All of the entries need to be repeated exactly. Leave nothing out.

----- DATA

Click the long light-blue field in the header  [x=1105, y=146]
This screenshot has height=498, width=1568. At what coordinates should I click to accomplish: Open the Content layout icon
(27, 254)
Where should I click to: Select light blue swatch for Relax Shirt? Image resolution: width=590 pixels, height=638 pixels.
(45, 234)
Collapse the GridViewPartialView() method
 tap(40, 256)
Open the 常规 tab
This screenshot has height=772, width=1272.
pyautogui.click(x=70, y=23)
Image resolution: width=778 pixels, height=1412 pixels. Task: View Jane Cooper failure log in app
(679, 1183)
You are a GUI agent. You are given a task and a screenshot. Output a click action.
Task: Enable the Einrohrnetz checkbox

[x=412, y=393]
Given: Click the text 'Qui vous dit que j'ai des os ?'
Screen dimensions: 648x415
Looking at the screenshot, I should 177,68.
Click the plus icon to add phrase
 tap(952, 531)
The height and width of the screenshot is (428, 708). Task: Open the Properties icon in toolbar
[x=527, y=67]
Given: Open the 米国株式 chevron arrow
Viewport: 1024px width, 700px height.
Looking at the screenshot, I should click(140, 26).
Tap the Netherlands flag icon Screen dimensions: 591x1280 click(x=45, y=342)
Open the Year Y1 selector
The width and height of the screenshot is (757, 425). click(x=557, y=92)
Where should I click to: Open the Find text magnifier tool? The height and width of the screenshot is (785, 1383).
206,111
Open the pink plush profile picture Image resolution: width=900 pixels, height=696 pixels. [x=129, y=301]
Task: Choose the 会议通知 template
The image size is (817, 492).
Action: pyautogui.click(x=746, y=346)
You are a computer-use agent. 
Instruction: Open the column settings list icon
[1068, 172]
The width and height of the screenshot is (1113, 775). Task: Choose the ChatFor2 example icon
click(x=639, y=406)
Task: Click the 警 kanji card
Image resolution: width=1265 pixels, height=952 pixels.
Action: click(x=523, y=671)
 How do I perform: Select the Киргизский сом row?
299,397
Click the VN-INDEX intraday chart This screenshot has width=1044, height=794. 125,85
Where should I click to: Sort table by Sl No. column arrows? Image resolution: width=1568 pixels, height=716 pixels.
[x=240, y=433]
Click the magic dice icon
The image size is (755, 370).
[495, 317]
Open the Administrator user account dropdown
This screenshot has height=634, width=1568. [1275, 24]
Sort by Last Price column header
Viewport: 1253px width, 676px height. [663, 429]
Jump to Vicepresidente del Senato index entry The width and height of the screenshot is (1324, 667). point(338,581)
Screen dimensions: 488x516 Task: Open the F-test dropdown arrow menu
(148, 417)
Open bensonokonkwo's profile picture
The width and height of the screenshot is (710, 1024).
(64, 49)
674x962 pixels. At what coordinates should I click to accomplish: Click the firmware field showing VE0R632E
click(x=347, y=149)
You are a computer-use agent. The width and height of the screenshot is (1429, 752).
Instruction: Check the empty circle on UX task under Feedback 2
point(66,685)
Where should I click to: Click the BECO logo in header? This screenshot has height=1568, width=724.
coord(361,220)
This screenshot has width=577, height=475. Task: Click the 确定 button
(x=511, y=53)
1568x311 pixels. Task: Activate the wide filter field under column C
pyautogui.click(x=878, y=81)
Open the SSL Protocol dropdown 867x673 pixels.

----------

> _YOUR SOLUTION_:
Click the long light-blue field in the header  [x=1105, y=146]
This screenshot has height=498, width=1568. At what coordinates should I click to accomplish: Open the Content layout icon
(27, 254)
Where should I click to: Select light blue swatch for Relax Shirt? Image resolution: width=590 pixels, height=638 pixels.
(45, 234)
Collapse the GridViewPartialView() method
 tap(40, 256)
Open the 常规 tab
This screenshot has height=772, width=1272.
pyautogui.click(x=70, y=23)
Image resolution: width=778 pixels, height=1412 pixels. Task: View Jane Cooper failure log in app
(679, 1183)
You are a GUI agent. You are given a task and a screenshot. Output a click action.
Task: Enable the Einrohrnetz checkbox

[x=412, y=393]
Given: Click the text 'Qui vous dit que j'ai des os ?'
Screen dimensions: 648x415
Looking at the screenshot, I should 177,68.
Click the plus icon to add phrase
 tap(952, 531)
The height and width of the screenshot is (428, 708). Task: Open the Properties icon in toolbar
[x=527, y=67]
Given: Open the 米国株式 chevron arrow
Viewport: 1024px width, 700px height.
Looking at the screenshot, I should click(140, 26).
Tap the Netherlands flag icon Screen dimensions: 591x1280 click(x=45, y=342)
Open the Year Y1 selector
The width and height of the screenshot is (757, 425). click(x=557, y=92)
Where should I click to: Open the Find text magnifier tool? The height and width of the screenshot is (785, 1383).
206,111
Open the pink plush profile picture Image resolution: width=900 pixels, height=696 pixels. [x=129, y=301]
Task: Choose the 会议通知 template
The image size is (817, 492).
Action: pyautogui.click(x=746, y=346)
You are a computer-use agent. 
Instruction: Open the column settings list icon
[1068, 172]
The width and height of the screenshot is (1113, 775). Task: Choose the ChatFor2 example icon
click(x=639, y=406)
Task: Click the 警 kanji card
Image resolution: width=1265 pixels, height=952 pixels.
Action: click(x=523, y=671)
 How do I perform: Select the Киргизский сом row?
299,397
Click the VN-INDEX intraday chart This screenshot has width=1044, height=794. 125,85
Where should I click to: Sort table by Sl No. column arrows? Image resolution: width=1568 pixels, height=716 pixels.
[x=240, y=433]
Click the magic dice icon
The image size is (755, 370).
[495, 317]
Open the Administrator user account dropdown
This screenshot has height=634, width=1568. [1275, 24]
Sort by Last Price column header
Viewport: 1253px width, 676px height. [663, 429]
Jump to Vicepresidente del Senato index entry The width and height of the screenshot is (1324, 667). point(338,581)
Screen dimensions: 488x516 Task: Open the F-test dropdown arrow menu
(148, 417)
Open bensonokonkwo's profile picture
The width and height of the screenshot is (710, 1024).
(64, 49)
674x962 pixels. At what coordinates should I click to accomplish: Click the firmware field showing VE0R632E
click(x=347, y=149)
You are a computer-use agent. The width and height of the screenshot is (1429, 752).
Instruction: Check the empty circle on UX task under Feedback 2
point(66,685)
Where should I click to: Click the BECO logo in header? This screenshot has height=1568, width=724.
coord(361,220)
This screenshot has width=577, height=475. Task: Click the 确定 button
(x=511, y=53)
1568x311 pixels. Task: Activate the wide filter field under column C
pyautogui.click(x=878, y=81)
Open the SSL Protocol dropdown 867x673 pixels.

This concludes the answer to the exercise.